==== Source data
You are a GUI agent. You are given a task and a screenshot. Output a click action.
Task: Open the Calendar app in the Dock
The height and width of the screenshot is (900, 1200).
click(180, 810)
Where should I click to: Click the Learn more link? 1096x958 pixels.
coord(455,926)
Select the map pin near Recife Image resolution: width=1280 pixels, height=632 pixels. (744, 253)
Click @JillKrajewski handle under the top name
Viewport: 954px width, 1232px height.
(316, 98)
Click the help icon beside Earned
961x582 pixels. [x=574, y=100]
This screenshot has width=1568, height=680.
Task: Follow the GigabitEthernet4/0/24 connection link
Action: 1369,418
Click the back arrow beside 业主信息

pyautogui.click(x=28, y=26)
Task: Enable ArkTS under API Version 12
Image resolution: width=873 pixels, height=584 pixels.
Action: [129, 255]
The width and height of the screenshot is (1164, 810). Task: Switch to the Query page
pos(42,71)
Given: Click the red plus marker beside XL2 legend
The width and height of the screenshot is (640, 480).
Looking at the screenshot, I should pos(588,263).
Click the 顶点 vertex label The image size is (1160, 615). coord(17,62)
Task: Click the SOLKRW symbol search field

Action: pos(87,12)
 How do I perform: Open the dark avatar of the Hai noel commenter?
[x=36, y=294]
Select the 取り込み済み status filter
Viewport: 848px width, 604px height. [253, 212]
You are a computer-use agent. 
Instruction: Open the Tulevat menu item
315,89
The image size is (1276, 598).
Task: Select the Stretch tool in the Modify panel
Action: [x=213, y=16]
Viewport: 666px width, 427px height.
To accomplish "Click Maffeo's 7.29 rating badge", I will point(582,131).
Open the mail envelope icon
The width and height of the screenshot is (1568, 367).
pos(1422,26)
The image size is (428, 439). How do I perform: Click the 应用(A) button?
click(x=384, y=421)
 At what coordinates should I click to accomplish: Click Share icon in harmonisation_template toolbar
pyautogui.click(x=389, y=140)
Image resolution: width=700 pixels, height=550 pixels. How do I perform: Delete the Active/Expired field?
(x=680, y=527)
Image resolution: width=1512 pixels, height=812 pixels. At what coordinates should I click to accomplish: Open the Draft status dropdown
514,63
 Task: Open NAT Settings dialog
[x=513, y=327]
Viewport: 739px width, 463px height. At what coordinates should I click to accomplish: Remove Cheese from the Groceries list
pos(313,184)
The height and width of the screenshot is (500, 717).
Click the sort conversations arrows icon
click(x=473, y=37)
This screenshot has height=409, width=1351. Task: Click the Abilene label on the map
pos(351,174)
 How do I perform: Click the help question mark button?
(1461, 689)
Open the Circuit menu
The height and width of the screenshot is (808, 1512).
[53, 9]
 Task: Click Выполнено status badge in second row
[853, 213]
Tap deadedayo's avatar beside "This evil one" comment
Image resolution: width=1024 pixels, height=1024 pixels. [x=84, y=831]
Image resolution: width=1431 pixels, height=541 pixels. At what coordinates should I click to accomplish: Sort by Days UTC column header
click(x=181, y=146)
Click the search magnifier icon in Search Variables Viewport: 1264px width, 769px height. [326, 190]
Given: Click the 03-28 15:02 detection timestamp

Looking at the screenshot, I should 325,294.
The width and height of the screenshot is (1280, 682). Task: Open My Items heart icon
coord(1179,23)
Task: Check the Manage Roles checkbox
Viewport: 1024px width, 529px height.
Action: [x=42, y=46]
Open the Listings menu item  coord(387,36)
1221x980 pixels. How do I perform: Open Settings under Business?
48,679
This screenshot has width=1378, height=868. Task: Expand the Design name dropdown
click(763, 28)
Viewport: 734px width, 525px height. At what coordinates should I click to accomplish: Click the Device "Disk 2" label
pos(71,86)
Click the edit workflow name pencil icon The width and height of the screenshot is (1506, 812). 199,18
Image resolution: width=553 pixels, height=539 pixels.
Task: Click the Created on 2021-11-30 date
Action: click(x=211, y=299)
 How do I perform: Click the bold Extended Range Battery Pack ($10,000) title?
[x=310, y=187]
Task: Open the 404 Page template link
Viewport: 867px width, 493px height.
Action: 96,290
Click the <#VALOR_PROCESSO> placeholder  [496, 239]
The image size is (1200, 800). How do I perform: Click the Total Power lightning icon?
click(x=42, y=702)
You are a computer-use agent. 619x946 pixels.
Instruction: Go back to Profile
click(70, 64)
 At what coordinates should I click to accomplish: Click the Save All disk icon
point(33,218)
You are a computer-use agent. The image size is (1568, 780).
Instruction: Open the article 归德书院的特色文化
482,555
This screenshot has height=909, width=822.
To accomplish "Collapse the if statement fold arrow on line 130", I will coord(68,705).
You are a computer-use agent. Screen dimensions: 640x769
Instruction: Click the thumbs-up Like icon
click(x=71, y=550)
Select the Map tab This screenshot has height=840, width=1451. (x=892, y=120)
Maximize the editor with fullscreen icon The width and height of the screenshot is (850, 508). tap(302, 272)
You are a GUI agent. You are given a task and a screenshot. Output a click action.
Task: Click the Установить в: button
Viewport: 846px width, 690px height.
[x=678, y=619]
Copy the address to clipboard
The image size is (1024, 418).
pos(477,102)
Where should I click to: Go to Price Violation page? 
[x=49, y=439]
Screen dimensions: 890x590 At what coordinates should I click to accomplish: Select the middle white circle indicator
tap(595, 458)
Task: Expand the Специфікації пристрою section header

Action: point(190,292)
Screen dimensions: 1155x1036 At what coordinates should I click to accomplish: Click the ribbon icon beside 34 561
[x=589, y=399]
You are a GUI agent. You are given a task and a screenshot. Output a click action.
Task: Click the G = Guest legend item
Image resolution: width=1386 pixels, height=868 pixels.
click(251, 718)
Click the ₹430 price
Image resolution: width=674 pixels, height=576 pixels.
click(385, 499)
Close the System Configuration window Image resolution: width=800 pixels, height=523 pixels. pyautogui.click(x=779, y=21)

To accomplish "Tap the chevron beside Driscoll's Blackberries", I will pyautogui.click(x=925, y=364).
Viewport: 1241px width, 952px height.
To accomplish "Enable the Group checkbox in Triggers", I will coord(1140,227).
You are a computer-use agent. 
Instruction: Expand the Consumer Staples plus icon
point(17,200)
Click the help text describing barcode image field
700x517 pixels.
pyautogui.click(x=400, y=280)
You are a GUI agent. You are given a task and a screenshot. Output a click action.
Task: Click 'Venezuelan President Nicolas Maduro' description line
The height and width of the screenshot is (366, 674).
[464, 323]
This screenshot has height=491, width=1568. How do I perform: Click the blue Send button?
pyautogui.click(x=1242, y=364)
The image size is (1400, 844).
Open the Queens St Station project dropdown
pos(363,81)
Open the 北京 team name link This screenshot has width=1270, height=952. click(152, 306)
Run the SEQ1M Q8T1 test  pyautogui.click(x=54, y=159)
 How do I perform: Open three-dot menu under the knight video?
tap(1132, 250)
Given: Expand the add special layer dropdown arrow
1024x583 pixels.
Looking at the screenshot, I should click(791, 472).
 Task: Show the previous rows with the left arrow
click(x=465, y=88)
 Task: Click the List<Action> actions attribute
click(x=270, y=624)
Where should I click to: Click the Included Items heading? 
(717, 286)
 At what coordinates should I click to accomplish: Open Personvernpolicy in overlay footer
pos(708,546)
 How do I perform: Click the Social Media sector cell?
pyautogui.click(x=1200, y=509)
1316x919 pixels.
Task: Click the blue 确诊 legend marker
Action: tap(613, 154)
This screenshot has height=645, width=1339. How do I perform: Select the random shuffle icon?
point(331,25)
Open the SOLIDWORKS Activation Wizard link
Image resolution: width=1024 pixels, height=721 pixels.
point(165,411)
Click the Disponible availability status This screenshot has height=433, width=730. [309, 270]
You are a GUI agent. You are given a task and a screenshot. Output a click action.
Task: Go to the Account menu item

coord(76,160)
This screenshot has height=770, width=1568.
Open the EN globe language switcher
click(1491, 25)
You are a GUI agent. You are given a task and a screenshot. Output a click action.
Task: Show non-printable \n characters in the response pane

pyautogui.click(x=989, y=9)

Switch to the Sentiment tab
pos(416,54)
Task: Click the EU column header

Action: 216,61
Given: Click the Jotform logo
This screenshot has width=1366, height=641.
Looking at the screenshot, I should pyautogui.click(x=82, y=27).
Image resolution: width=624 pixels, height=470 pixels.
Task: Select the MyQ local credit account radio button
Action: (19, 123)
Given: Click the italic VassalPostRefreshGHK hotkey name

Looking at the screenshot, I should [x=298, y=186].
========
Please return, exactly as they appear, the lines of the records that begin with the line containing "Given: Expand the" and end with the line containing "Click the Disponible", including both of those lines.

§ **Response to this exercise**
Given: Expand the add special layer dropdown arrow
1024x583 pixels.
Looking at the screenshot, I should click(791, 472).
 Task: Show the previous rows with the left arrow
click(x=465, y=88)
 Task: Click the List<Action> actions attribute
click(x=270, y=624)
Where should I click to: Click the Included Items heading? 
(717, 286)
 At what coordinates should I click to accomplish: Open Personvernpolicy in overlay footer
pos(708,546)
 How do I perform: Click the Social Media sector cell?
pyautogui.click(x=1200, y=509)
1316x919 pixels.
Task: Click the blue 确诊 legend marker
Action: tap(613, 154)
This screenshot has height=645, width=1339. How do I perform: Select the random shuffle icon?
point(331,25)
Open the SOLIDWORKS Activation Wizard link
Image resolution: width=1024 pixels, height=721 pixels.
point(165,411)
Click the Disponible availability status This screenshot has height=433, width=730. [309, 270]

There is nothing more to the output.